I used a 4.3-inch Nextion screen with no problems.


David Posthuma




From: on behalf of Murray Wills (ZL2IQ) <murray@...>
Sent: Monday, August 5, 2019 6:27 PM
Subject: Re: [BITX20] V5.1 and Nextion 5”


Thank you Evan for the time you have taken to help me out.

73 Murray ZL2IQ


From: <> On Behalf Of Evan Hand
Sent: Monday, 5 August 2019 11:11 PM
Subject: Re: [BITX20] V5.1 and Nextion 5”



What Mike is saying is that the 5" screen may be too much for the 7805 5 volt regulator in the Raduino that comes with the uBitx.  There are a number of options, everything from modifying the Raduino regulator circuit, to simply adding another 7805 5 volt dc regulator. 

The 13.8 volt power supply is much more than the uBitx needs.  The 13.8 volts is good for the finals, however the rest of the board prefers the specified 12 volts.  That is why there are two power connections on the uBitx board.  The 7805 5 volt regulator on the Raduino runs off of the uBitx board supply, not the finals supply.  As currently connected it needs to drop that 13.8 volts to 5 volts.  The difference is dissipated as heat by the regulator.  The amount of heat  depends on the current draw through it. The recommended power supply for the display by Nextion is 5 volts at 1 amp.  Much more than the stock Raduino setup can provide.  

Here is the Nextion spec sheet: 

Based on the current requirements I would suggest that you add another, separate 5 volt power for the Nextion display. This can be based on a 7806 type of regulator like one that is in the Raduino, however it will need a dropping resistor, heat sink, and the appropriate filter capacitors to work.  Another option is to by an assembled 12 volt to 5 volt reducer.  The watch out here is that it could generate noise as most are pulsed based circuits.

Here is an example datasheet for the 7805.

See figure 1 on page 7.  It gives typical input and output capacitor values, though does not cover a dropping resistor. 

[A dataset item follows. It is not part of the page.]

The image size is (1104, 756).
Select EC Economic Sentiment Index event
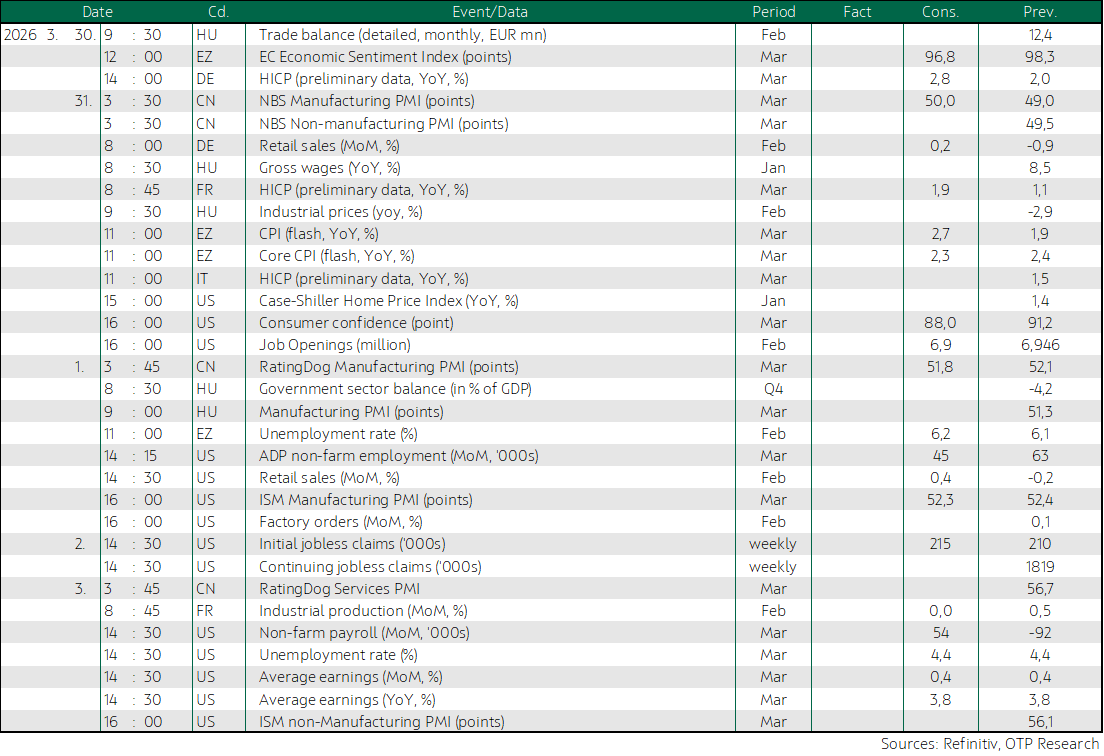385,57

Since the input is relatively high compared to the minimum required, and the power dissipation is dependent on the voltage drop times the current (nominal 13.8 - 5 = 8.8 volts times the max current of 1 amp = 8.8 watts).  Much higher than the design dissipation even with a heat sink.  Adding a voltage dropping resistor to get the dissipation lower is suggested.  The minimum specified input voltage is 7 volts.  I would use 8 volts to account for any variations in the input supply.  That means we need to drop the 13.8 volts to 8 volts with a resistor at the current draw of the specified 1 amp.  For this I would use a 4 or 5 ohm power resistor rated for 4 or 5 watts respectively.  Since this is the DC part of the radio, wire wound works well. The actual value of resistor would be 5.8 ohms and 6 watts.  You can go lower in value, just means more heat to be dissipated by the regulator, but do not go higher as at some point the input voltage may drop below minimum.

You will need to add a heat sink on the regulator.  This can be the case if it is aluminum, and you install the appropriate insulators for the mounting.  I would go with a separate heat sink similar to the one on the finals.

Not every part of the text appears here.